The maximum income that can be taken from income drawdown and fixed term annuities the GAD rate will remain at 3% in May, it has been announced.
This is the first time the rate has been set by the Government Actuary Department since the range of pension reforms announced in last month's Budget, where Chancellor George Osborne revealed that from next April there will no longer be any restrictions on how individuals over 55 could access their pension pots.
Under the current system, income drawdown rates allow people to withdraw an income from their pension pot each year, but keep the remainder invested. The rate set by the GAD department, with personal drawdown entitlement also calculated using annuity rates.

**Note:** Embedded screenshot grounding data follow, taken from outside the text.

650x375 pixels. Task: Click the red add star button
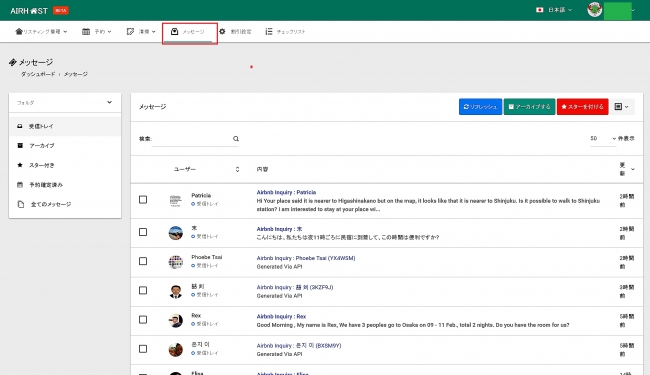point(582,106)
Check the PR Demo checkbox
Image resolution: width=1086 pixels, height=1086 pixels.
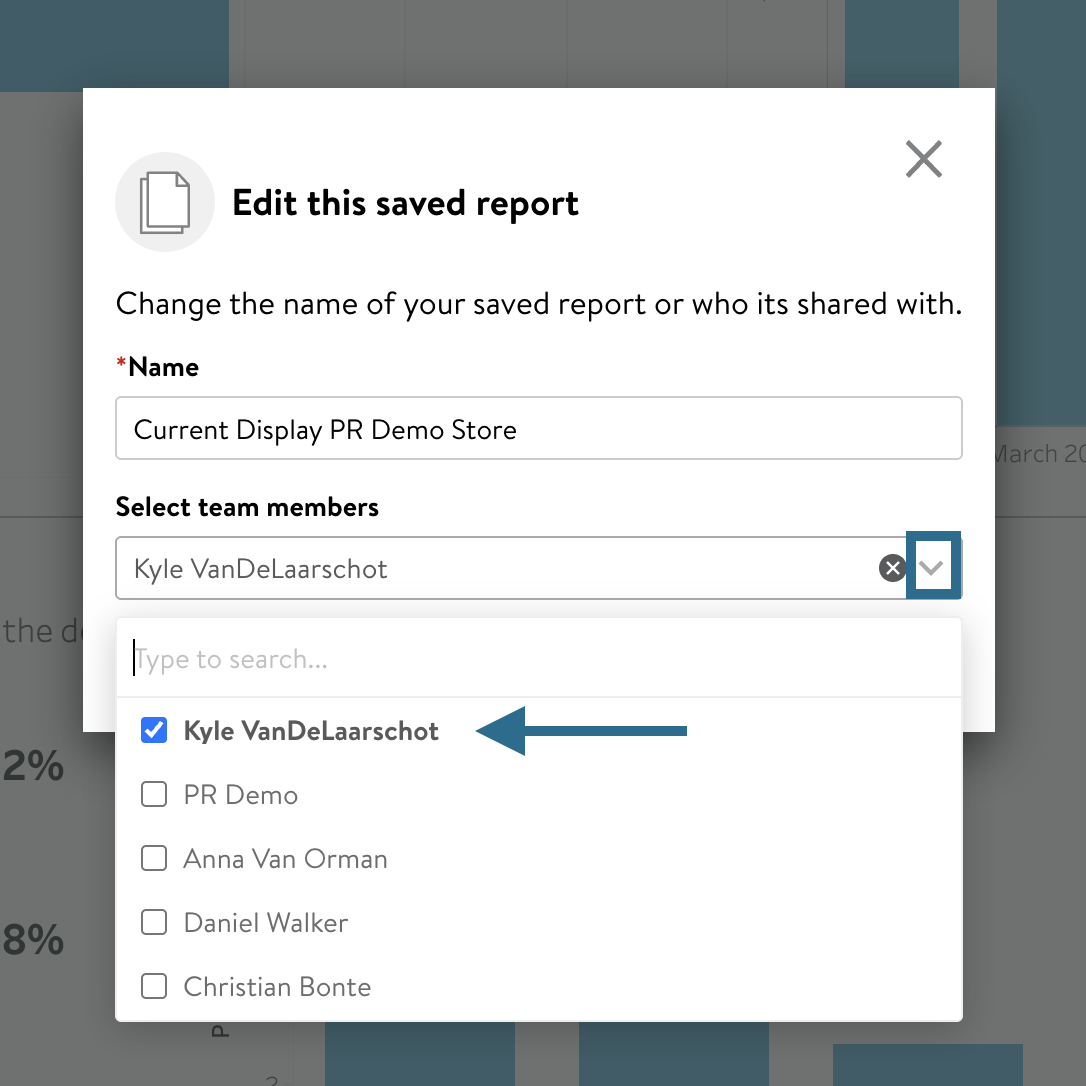[154, 795]
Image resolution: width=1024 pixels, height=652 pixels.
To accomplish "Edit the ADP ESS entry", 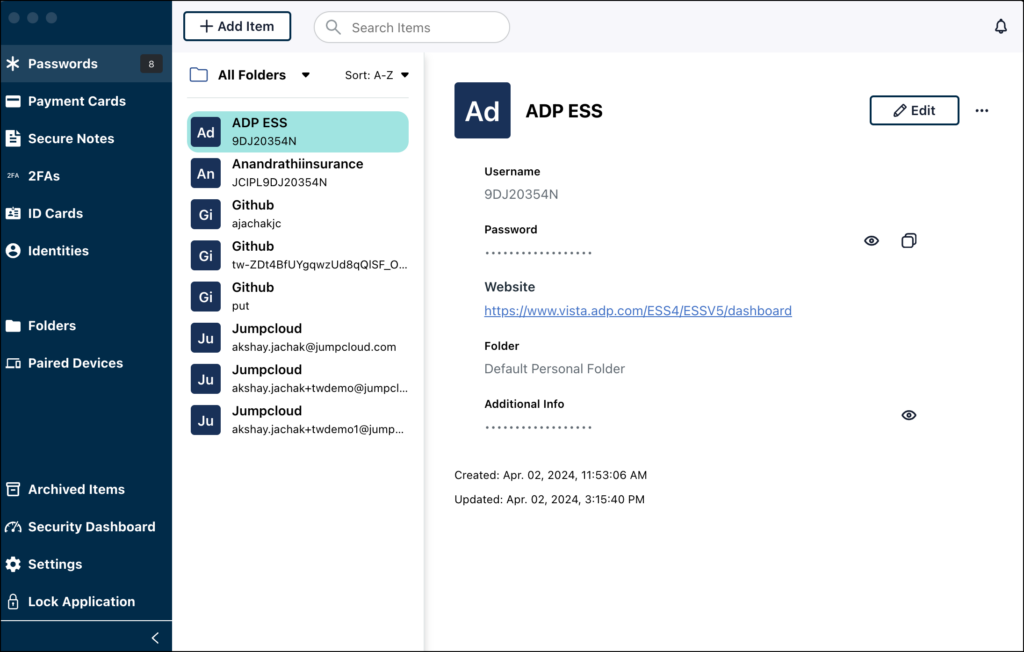I will click(913, 110).
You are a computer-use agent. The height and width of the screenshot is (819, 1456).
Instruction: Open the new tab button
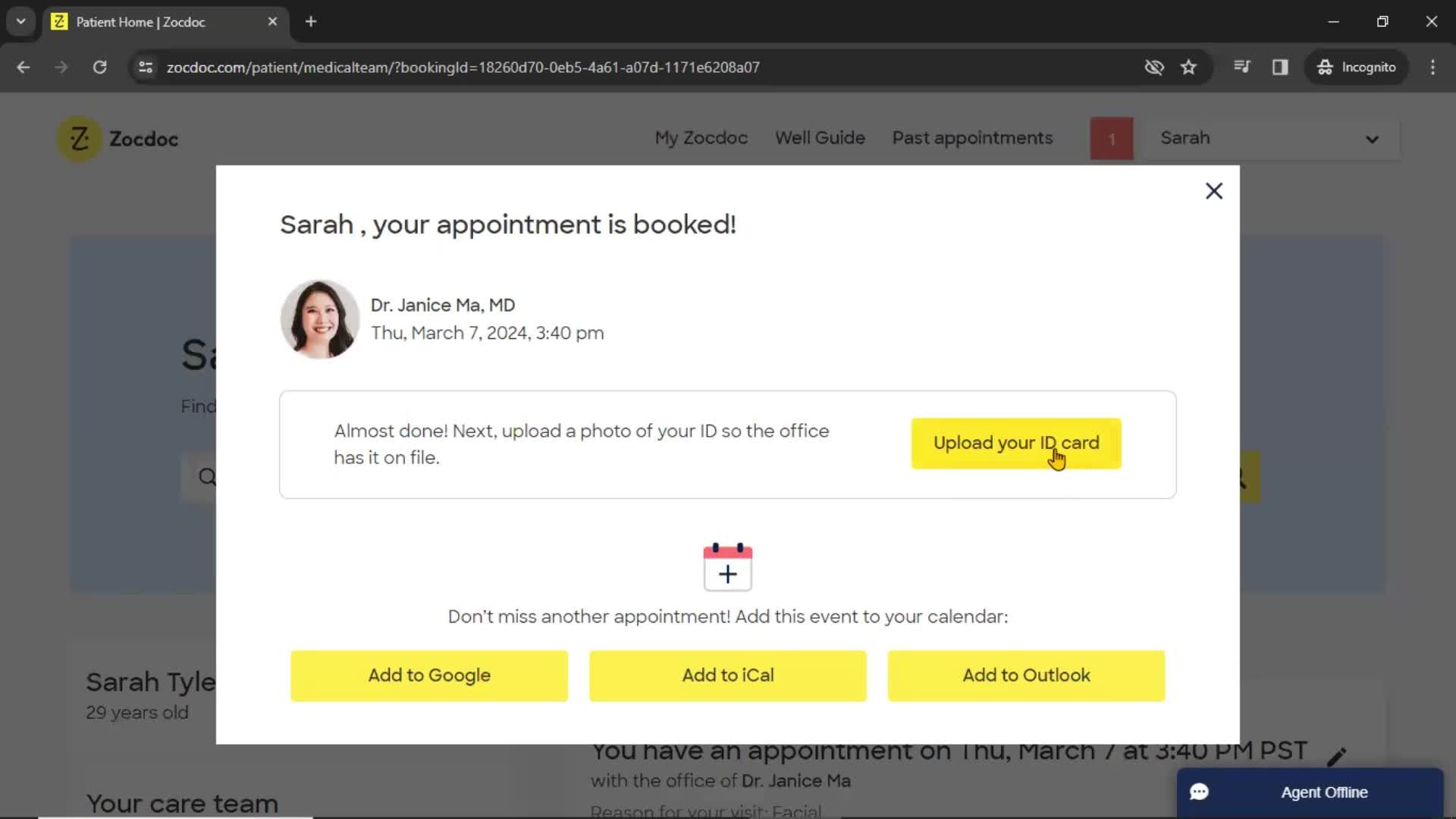point(310,22)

In addition, the annual income cap retirees can draw down has been raised so they can now withdraw 150% GAD, instead of the previous 120% GAD. Subsequently, the average 65 year-old with £100,000 invested would now have their maximum income cap raised to £8,850.
Publishing the details of the GAD rate, financial advisors My Pension Expert also said the Budget had made changes to the minimum income requirement needed to apply for flexible drawdown, reducing it from £20,000 to £12,000.
While these measures would reward greater flexibility to anyone considering drawdown, the reforms should be treated with a degree of caution, the firm stated.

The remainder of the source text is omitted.